OBJECTIVE 1: Could you reproduce, word for word, the passage of the race report between "Alex Lowes starts" and "passing Chaz Davies.", inclusive?

-------- EXCERPT TO READ --------

World Superbike race two is the first race to use the new-for-2017 reversed grid. The grid position is determined by a mix of where a rider qualified and where a rider finished in Saturday's race one. The front row is made up of the riders from fourth to sixth position, the second row is made of the riders from seventh to ninth position while the third row is the top three, the riders on the podium, only reversed, putting the winner in ninth place and the third placed rider seventh.
4 5 6 7 8 9 3 2 1
The fourth and subsequent rows are decided by where the rider qualified in Superpole, with anyone who qualified in the top nine who did not finish in the top nine pushed back to tenth place, and so on.
Alex Lowes starts the race in pole position, having just missed the podium yesterday, while Marco Melandri starts in tenth place having crashed out in race one but having qualified well within the front three rows in Superpole. Before the race started, however, Jordi Torres held his hand up at the start of the warmup lap and parked up, missing out on the race and leaving his place on the grid empty.
Xavi Fores pipped Alex Lowes to the front for turn one, charging into the lead from third place on the grid. Eugene Laverty, from fifth, carved past Leon Camier for third place and then followed Lowes through past Fores for second place. Jonathan Rea pushed through to fifth place, passing Chaz Davies.
On the second lap, Lowes held the lead until Laverty took it from him at the Honda hairpin. Lowes took it back and the two kept their places until the mass drafting exercise down the Gardner straight gave Fores a chance at the lead and put Rea past Lowes for third. A lap later, Rea took second place and Laverty started losing places.
Marco Melandri had also decided to join in, and by lap six, Jonathan Rea was first place having started ninth and Melandri was fifth from tenth. Chaz Davies slipped under Xavi Fores and sat in second place having started eighth, and maybe the reverse grid won't change much after all.

-------- DATASET EXCERPTS --------

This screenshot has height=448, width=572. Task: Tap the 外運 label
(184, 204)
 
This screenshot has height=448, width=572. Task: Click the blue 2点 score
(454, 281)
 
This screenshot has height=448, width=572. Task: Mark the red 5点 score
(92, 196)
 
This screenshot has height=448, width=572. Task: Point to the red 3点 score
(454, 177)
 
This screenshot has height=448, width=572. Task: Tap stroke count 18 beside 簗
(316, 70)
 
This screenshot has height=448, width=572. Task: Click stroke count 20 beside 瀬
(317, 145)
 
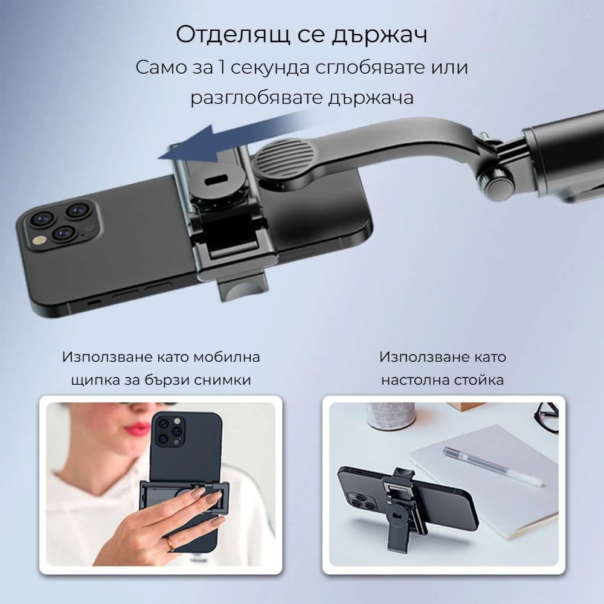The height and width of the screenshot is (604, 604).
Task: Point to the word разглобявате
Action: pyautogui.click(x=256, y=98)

--------
-------- DATASET EXCERPTS --------

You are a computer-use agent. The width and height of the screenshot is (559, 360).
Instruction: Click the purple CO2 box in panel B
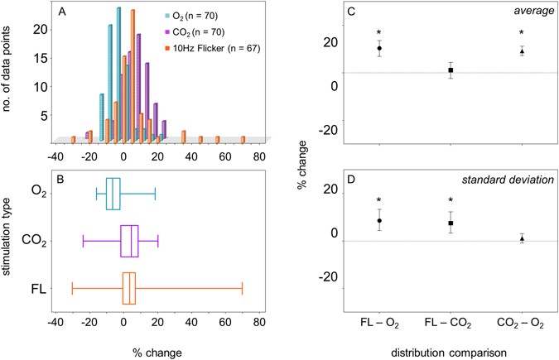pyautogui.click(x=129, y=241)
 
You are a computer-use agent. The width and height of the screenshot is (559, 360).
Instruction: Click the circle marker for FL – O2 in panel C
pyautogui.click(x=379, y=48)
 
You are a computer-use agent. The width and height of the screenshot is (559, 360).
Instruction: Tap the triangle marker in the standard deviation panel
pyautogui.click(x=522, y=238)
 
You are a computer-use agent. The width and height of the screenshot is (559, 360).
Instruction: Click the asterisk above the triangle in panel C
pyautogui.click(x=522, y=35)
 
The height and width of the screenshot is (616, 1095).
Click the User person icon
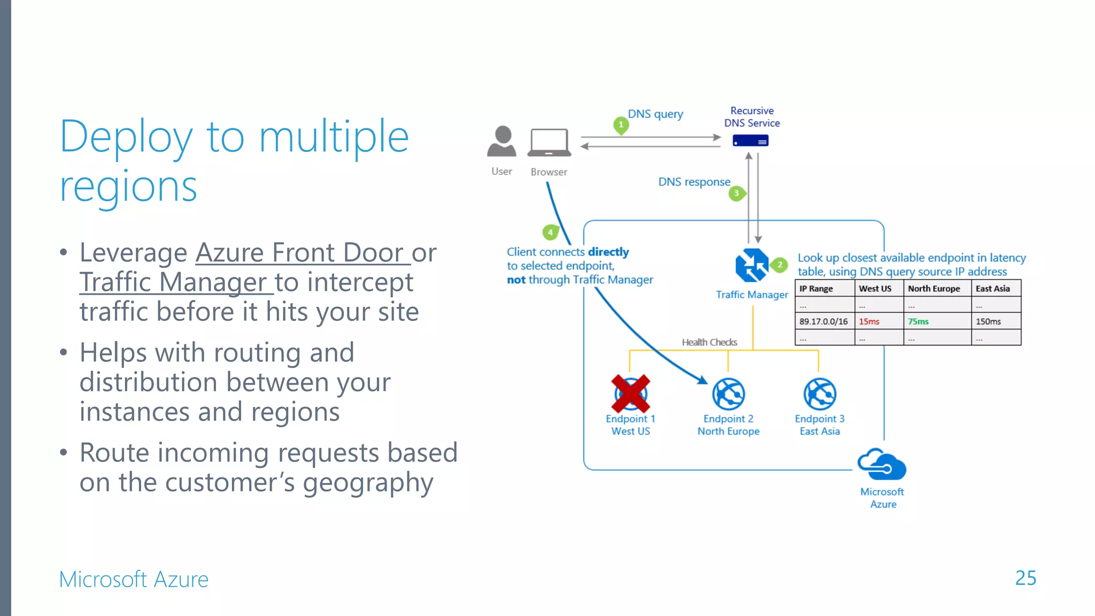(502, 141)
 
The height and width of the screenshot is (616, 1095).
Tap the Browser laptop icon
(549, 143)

--------

OBJECTIVE 2: Can you transcribe the lines of the entries between the lines holding "This screenshot has height=448, width=572. Task: Point" and "Action: pyautogui.click(x=256, y=98)", inclusive, exactly as they appear but with the pictures left out?

TASK RESULT 1:
Alex Lowes starts the race in pole position, having just missed the podium yesterday, while Marco Melandri starts in tenth place having crashed out in race one but having qualified well within the front three rows in Superpole. Before the race started, however, Jordi Torres held his hand up at the start of the warmup lap and parked up, missing out on the race and leaving his place on the grid empty.
Xavi Fores pipped Alex Lowes to the front for turn one, charging into the lead from third place on the grid. Eugene Laverty, from fifth, carved past Leon Camier for third place and then followed Lowes through past Fores for second place. Jonathan Rea pushed through to fifth place, passing Chaz Davies.

TASK RESULT 2:
This screenshot has height=448, width=572. Task: Point to the red 3点 score
(454, 177)
 
This screenshot has height=448, width=572. Task: Tap stroke count 18 beside 簗
(316, 70)
 
This screenshot has height=448, width=572. Task: Click stroke count 20 beside 瀬
(317, 145)
 
The height and width of the screenshot is (604, 604).
Task: Point to the word разглобявате
Action: pyautogui.click(x=256, y=98)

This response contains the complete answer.